ENEM 2016 - 1ª Aplicação - Caminhos para combater a intolerância religiosa no Brasil
Enviada em 17/11/2021
O artigo 5º da Contituição Federal -norma suprema jurídica- do Brasil garante liberdade de crença e culto e pratica religiosa para todos os brasileiros. Não obstante, infelizmente, o real cenário brasileiro diverge do proposto quanto a intolerância religiosa crescente no país, o que necessita de urgente intervenção política. A valer, é crível analisar os obstáculos nos caminhos para se combater esse problema: a ineficácia Estadal e a cultura contemporânea.
Primordialmente, a incapacidade do Estado de agir corrobora com a temática.
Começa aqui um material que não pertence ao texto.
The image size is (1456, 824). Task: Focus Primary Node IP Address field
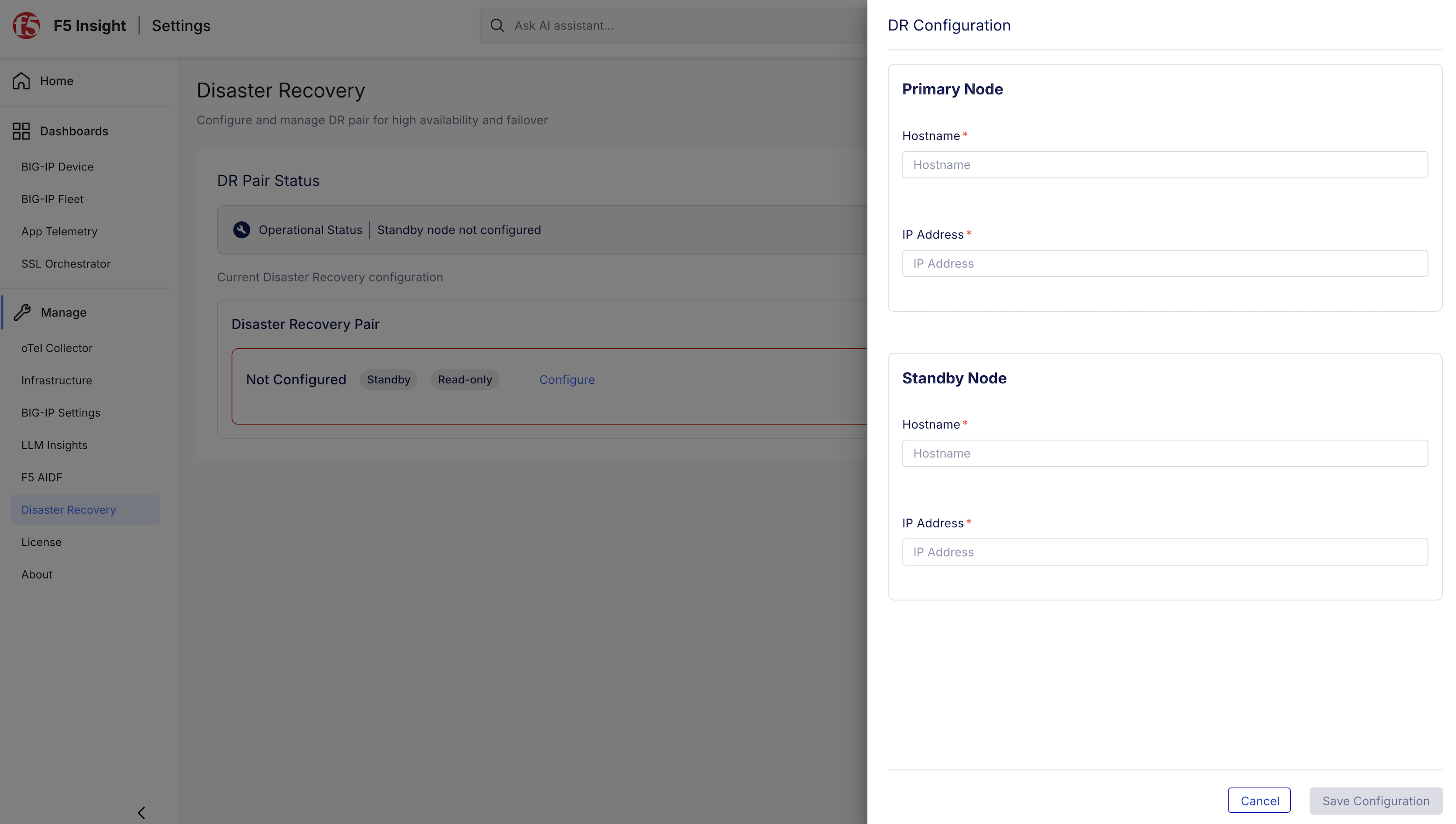click(x=1165, y=263)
Nesse sentido, é sabido que é dever social e público assegurar liberdade religiosa do indivíduo, apesar disso, a conjutura verde-amarela se encontra diferente da teoria, uma vez que pesquisas -dados oferecidos pelo Disque 100- revelam que houve um aumento de 67% nos casos de discriminação religiosa entre 2018 e 2019, o que revela a falta de ação pública -execução das leis e penas principalmente-. Dessarte, enquanto o desleixo governamental se mantiver, a pátria tupiniquim será palco de mais uma mazela social : a opressão religiosa.
Ademais, a concepção individualista da sociedade hodierna é um fator considerável desse empecilho. Nesse víes, o filosófo polonês Zygmunt Bauman defende em sua obra “Modernnidade Liquida”, que o maior causador de conflito na pós-modernidade é o individualismo. Esse individualismo gera na população atitudes preconceituosas ao diferente. Em decorrência disso, no Brasil onde o multiculturismo é presente, há quem exiga do outro a mesma crendiçe e que seja intolerante com o diferente. Dessarte, no intuito de se combater o desrespeito deve-se descontruir o principal problema da contemporaneidade : o individualismo.
É urgente, pois, que haja intervenção política para combater o preconceito religioso. Para isso, o Ministério da Justiça e das Comunicações devem inibir atos de discriminação por meio de, respectivamente, projeto de lei que aumente a pena e estimule a denúncia desses atos e lançar campanhas publicitárias em mídia geral para criticidade e elucidação da sociedade brasileira em geral. Feito isso, o artigo 5º da Contituição não ficará somente no papel.